At the Board of Regents Meeting on March 6, the Board agreed to sign a letter of intent with a group of investors in Mexico to explore the possibility of opening an NMSU branch campus in San Luis Potosi City. As the Mexico economy continues to strengthen and Mexico emerges as a global economic force, there is increasing need in the country for higher education, especially American-style higher education with strong English language training. As a land-grant Hispanic-Serving Institution of higher education on the border, NMSU has long had strong ties to Mexico, and is well positioned to help meet this need.
San Luis Potosi City is a good example of Mexico’s transformation. It is a large metropolitan area that combines a historic city center, which has been recognized as a UNESCO World Heritage Site, with modern office buildings and attractive housing.
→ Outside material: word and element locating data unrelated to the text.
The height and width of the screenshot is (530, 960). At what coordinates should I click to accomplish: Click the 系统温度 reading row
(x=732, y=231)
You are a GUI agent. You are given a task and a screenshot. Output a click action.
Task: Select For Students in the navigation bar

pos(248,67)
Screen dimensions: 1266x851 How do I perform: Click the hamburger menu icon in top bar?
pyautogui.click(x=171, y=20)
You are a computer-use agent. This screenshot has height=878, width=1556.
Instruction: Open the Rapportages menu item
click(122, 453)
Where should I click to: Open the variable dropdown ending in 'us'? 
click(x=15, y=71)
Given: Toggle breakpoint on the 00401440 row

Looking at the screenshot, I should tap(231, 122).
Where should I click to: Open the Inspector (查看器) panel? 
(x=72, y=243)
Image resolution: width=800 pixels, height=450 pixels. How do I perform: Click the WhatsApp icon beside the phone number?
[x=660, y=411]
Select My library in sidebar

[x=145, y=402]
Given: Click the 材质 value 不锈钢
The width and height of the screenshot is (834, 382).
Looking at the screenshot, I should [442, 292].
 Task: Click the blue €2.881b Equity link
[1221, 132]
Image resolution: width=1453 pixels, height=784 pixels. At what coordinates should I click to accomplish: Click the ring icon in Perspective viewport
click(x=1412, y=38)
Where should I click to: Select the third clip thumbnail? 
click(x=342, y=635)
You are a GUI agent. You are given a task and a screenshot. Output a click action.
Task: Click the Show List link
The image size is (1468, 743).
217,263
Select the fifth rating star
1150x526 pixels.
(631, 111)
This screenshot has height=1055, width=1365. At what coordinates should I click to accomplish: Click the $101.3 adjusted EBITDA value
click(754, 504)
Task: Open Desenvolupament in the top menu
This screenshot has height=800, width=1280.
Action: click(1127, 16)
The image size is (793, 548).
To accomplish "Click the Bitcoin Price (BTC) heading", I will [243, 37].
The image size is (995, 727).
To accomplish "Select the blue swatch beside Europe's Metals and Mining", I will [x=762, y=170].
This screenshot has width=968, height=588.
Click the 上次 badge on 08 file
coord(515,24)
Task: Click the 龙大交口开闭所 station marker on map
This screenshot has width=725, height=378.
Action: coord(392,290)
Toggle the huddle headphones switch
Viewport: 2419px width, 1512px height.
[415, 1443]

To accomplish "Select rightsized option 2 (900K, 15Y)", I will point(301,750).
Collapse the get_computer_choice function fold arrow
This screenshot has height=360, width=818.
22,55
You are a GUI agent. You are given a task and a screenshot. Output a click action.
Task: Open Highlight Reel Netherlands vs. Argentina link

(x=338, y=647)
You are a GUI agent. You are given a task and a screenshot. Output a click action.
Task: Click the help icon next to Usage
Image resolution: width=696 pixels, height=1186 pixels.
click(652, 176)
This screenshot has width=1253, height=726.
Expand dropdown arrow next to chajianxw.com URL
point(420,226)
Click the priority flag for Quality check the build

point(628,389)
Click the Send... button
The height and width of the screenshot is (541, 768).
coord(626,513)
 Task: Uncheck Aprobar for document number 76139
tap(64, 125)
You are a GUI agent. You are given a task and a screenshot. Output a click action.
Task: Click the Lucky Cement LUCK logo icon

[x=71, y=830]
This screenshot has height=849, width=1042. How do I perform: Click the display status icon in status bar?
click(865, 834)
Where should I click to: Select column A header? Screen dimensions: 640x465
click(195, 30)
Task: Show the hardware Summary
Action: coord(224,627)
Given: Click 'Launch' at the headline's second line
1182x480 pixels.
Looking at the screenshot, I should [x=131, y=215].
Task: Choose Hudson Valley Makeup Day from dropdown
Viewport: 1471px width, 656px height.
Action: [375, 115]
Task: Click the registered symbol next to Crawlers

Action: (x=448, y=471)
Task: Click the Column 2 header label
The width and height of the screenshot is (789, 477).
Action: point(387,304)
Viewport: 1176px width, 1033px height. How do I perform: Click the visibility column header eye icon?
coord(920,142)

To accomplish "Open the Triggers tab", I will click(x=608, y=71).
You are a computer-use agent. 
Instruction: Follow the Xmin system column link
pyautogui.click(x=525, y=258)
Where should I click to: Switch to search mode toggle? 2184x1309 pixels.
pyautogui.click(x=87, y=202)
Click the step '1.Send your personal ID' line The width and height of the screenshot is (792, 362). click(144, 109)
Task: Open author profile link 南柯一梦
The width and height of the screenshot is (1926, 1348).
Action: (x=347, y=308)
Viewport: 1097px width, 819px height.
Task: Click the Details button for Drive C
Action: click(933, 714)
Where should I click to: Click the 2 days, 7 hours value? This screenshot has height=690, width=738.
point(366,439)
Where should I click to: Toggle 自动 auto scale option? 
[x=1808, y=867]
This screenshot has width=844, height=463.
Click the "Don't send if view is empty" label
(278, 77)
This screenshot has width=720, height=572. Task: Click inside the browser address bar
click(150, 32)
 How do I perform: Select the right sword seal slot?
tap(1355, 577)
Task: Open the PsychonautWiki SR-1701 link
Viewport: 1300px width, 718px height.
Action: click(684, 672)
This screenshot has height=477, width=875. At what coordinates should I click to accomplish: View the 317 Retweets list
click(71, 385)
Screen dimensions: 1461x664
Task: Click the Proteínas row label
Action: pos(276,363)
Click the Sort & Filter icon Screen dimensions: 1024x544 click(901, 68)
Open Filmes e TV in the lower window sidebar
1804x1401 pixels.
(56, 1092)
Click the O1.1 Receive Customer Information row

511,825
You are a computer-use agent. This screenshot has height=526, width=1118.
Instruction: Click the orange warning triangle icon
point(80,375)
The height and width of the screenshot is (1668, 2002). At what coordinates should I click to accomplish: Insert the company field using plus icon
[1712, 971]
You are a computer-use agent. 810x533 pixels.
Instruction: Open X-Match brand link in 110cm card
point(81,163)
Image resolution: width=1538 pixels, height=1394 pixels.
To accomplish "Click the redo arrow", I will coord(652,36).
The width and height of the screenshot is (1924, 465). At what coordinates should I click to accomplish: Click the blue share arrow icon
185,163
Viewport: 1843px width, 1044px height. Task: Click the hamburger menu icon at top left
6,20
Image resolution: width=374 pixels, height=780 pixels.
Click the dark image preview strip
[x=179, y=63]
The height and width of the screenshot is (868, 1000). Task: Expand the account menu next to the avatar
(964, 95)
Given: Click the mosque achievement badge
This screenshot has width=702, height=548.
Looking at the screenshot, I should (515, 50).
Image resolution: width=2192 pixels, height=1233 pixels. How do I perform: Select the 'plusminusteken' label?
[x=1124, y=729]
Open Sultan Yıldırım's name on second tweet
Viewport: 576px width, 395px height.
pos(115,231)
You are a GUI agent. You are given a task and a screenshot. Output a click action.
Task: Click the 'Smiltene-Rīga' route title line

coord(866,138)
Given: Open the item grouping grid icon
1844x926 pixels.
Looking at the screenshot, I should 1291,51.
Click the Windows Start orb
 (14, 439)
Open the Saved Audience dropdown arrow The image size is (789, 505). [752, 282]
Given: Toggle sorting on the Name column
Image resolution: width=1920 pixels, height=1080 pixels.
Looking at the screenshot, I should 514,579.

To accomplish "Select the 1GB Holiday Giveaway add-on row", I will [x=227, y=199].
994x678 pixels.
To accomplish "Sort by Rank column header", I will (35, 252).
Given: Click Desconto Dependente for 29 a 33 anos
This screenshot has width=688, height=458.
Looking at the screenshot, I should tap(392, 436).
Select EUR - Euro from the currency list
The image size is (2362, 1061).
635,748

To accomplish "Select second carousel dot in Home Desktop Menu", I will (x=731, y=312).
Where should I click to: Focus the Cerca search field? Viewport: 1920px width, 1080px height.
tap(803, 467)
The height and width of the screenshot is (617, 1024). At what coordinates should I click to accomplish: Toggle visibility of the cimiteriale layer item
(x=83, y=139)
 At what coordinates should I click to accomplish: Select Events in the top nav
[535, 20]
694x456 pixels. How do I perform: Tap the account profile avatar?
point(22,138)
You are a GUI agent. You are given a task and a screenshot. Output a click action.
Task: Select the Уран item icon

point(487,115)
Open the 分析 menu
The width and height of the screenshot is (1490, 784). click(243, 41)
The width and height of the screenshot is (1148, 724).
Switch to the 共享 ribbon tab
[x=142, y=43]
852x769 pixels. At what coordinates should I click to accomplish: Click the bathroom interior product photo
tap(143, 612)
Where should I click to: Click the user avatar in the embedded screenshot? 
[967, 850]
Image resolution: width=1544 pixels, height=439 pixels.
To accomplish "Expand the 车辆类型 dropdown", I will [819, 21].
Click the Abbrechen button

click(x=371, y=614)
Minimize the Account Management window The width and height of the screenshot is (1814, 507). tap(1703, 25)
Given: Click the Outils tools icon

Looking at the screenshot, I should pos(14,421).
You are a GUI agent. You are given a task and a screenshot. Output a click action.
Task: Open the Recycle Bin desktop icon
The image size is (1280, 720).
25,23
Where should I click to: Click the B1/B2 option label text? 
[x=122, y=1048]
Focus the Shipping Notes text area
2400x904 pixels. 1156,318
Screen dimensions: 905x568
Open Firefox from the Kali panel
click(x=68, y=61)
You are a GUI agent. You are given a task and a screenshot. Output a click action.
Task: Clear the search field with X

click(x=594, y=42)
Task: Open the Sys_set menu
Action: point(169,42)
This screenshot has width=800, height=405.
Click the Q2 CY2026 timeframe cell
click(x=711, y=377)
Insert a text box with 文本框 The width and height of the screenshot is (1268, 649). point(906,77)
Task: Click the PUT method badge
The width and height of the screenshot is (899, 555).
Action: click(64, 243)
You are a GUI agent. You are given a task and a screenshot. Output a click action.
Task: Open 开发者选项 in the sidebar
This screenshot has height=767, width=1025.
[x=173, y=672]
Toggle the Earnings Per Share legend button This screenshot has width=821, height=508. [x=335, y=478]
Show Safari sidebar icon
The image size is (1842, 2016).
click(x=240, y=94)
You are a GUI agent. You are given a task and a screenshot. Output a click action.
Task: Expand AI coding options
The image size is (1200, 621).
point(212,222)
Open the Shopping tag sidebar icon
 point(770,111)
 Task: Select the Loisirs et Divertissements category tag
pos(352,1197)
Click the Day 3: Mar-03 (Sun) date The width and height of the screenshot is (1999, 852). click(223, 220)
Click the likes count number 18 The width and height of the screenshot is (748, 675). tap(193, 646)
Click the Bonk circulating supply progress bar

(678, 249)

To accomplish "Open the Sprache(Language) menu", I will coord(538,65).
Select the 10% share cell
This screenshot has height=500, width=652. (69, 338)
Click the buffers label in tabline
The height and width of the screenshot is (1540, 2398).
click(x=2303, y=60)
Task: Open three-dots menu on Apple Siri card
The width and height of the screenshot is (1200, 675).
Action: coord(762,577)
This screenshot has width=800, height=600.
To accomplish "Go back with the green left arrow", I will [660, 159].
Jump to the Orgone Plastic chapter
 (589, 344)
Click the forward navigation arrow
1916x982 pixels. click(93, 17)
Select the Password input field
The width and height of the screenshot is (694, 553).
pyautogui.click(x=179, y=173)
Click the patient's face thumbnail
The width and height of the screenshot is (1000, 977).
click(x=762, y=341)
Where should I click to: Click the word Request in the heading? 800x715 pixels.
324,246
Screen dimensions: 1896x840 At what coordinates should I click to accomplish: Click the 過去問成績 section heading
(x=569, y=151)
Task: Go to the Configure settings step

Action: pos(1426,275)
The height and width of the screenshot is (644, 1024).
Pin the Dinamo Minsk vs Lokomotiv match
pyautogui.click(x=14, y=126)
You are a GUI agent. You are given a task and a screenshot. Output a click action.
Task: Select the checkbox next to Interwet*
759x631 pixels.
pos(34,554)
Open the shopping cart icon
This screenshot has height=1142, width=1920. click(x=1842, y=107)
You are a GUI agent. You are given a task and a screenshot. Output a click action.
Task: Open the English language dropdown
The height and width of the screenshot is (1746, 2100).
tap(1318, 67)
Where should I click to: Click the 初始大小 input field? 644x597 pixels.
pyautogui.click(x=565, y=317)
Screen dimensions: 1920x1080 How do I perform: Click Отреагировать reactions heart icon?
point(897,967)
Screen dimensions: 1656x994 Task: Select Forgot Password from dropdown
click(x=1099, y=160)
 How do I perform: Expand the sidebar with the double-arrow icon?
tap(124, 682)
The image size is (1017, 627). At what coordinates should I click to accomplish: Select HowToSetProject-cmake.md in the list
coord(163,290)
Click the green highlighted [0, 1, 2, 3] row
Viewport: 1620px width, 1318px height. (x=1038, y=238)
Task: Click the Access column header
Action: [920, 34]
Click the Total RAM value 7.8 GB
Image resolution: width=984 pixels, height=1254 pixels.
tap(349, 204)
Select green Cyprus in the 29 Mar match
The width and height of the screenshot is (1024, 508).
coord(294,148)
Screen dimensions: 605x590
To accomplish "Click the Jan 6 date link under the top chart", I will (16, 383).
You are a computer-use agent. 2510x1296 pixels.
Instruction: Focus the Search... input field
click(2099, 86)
It is a major industrial center with companies such as General Motors, BMW, and Goodyear investing heavily in manufacturing facilities. There are Mexican institutions of higher education in the area, but they cannot meet the increasing demand for higher education, nor can they provide students with an American degree.
A branch campus in San Luis Potosi would promote the mission of NMSU by advancing our efforts to globalize and by enriching academic experiences for our students through exchange opportunities and cross-cultural experiences. Moreover, an NMSU campus in San Luis Potosi would create opportunities for collaboration with multi-national corporations as well as with local universities and research centers.
The letter of intent gives NMSU and the investor group, Grupo Promotor, one year to determine whether the campus is feasible. During this period of time, we will plan academic programs, develop an understanding of the regulatory environment, create a facilities plan, and more carefully weigh the costs and benefits. If this in-depth planning indicates that a campus offering an American education in English will benefit NMSU, the investors, and San Luis Potosi City, we will enter into a binding agreement and move forward with the campus.
The current vision for the campus calls for a limited number of degree programs to be offered, for the degree programs to be equivalent to the programs offered by NMSU in the United States, and for NMSU to oversee and approve the hiring of faculty and administrators. Although NMSU will not make capital investments in Mexico, it will supervise academic programs, provide guidance with regard to facilities, and maintain records of San Luis Potosi students.
Given the beauty of the area, the temperate climate year-round, and a curriculum aligned with that of NMSU, a campus in San Luis Potosi is likely to be highly attractive to NMSU faculty and students seeking opportunities to teach or learn in Mexico. The Chancellor, the Regents, and I believe it has the potential to make NMSU a truly international university.